Öğretmen tarafından başarısız olarak algılanan ve bunu hisseden bir öğrenci, kendisini başarısız olarak değerlendirmeye başlar. Ve bu öğrencilerin davranışlarına yansır. Ders çalışmaz ve sınıfta dikkatini derse vermez vb.
Bu döngü başarılı öğrencileri daha başarılı, öğrenme güçlüğü olan ya da düzenli çalışma alışkanlığı olmayan öğrencileri ise giderek daha başarısız olmalarına neden olur.
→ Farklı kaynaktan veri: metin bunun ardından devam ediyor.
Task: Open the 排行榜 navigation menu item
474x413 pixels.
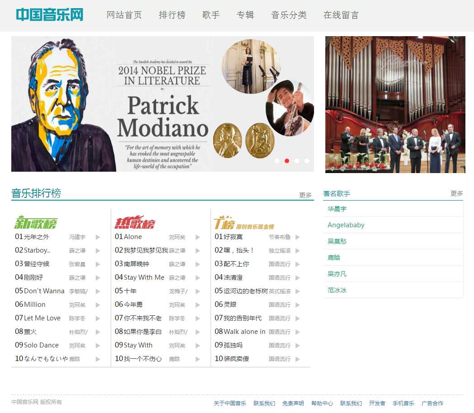Action: [x=172, y=15]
Başarısız öğrencilere kendilerini düzeltme fırsatı tanımak için bu zinciri kırmak, mümkün olduğunca tüm öğrencilerin öğretim etkinliklerinden eşit derecede yararlanmasını sağlamak gerekir.
Öğrencinin cinsiyetinin de öğretmen davranışlarını etkilediği araştırmalarda gözlenmiştir. İlkokul öğretmeleri kız öğrencileri sınıf içinde daha iddialı, etkin ve düzeni algılarken; erkek öğrencilerin gürültücü, disiplin cezaları almaya eğilimli olarak algıladıkları bulunmuştur (Eroğlu, 1996).
Öğretmenler öğrencilerin hal ve hareket tarzlarından etkilenmektedirler. Öğretmenlerin davranışlarıyla kendilerine meydan okuyan öğrencilere daha olumsuz davrandıkları, bu öğrencilerle iletişimin öğretmenlerde ve sınıfta gerginlik yarattığı görülmüştür. Buna karşılık davranışları kontrol edebilen öğrencilerle daha olumlu, çatışmasız ve sıcak ilişki kurdukları belirlenmiştir (Abidin ve Kuetz, 1977).